PhD Research - Mark Kram

Degree Conferred

Dissertation Title
Dense Non-Aqueous Phase Liquid Contaminant Detection using Optimized Fluorescence Methods

Contamination from the use of chlorinated solvent dense non-aqueous phase liquid (DNAPL) contaminants continues to be one of the most pressing environmental problems. Many of these compounds are toxic, volatile, mutagenic, teratogenic, fat soluble, and relatively soluble in water. Remediation of sites contaminated by DNAPLs is an environmental challenge with global implications. This project is directed towards detecting DNAPL contaminants in ground water using an innovative fluorescence-based approach.

The new fluorescence detection approach incorporates spectral observations related to optimal detection parameters for commingled fluorophores (petroleum-derived and naturally occurring polyaromatic compounds) in order to locate DNAPL source areas with the greatest achievable sensitivity. Ultimately, these optimization results can be incorporated into a continuous profiling in-situ cone penetrometer sensor deployment platform, thereby allowing for data coupling to important hydrogeological parameters that control contaminant transport (e.g., soil type, direction and gradient of ground water flow, etc.). The coupled data can be transferred to multiphase flow models to generate probable realizations of contaminant distribution and potential migration pathways. These realizations can be used to design treatment systems that focus remediation efforts directly on the specific locations deemed to be appropriate for ultimate aquifer and soil restoration.

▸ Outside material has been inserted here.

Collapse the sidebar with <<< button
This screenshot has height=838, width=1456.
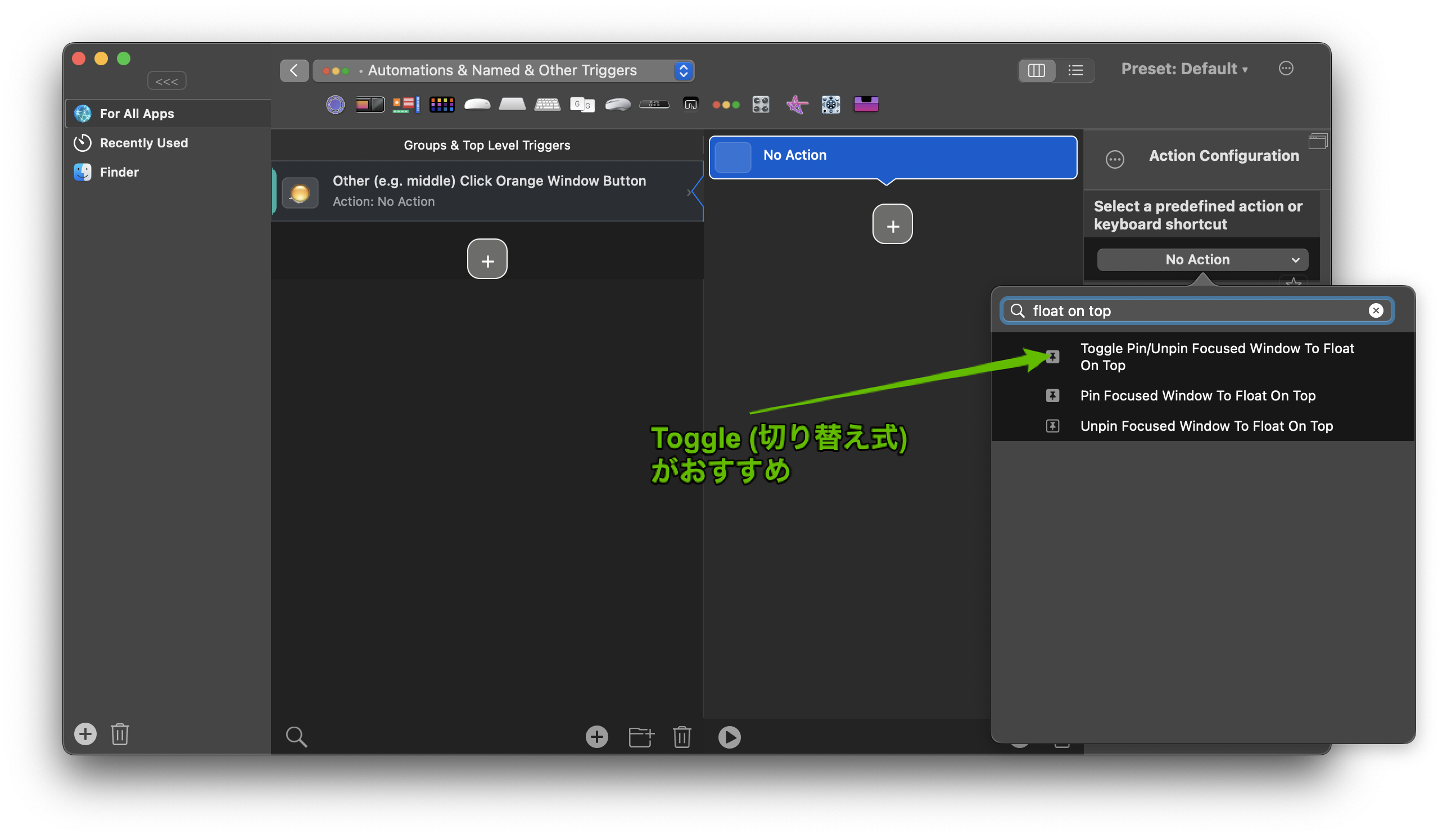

The primary objective is to evaluate the theory that DNAPL source zones can be identified and mapped using fluorescence techniques. A second objective is to develop fluorescence excitation/emission matrices (EEMs) for a wide range of organic pollutants, including chlorinated DNAPL solvents mixed with fuels, oils, lubricants, naturally occurring organic materials, and several soil types. Optimal sensor parameter settings for achieving the greatest detection capabilities will be identified using details observed in the EEMs. This information will be used to establish design criteria for new DNAPL site characterization cone penetrometer probe systems. Successful implementation will lead to improved detection capabilities and remediation cost reduction through generation of highly resolved conceptual models of contaminant and soil type distribution. Results indicate that DNAPL can be located using fluorescence methods, these approaches can be optimized by using the appropriate excitation source wavelength, and that a multi-wavelength fluorescence probe will be as a significant enhancement to the current commercially available systems.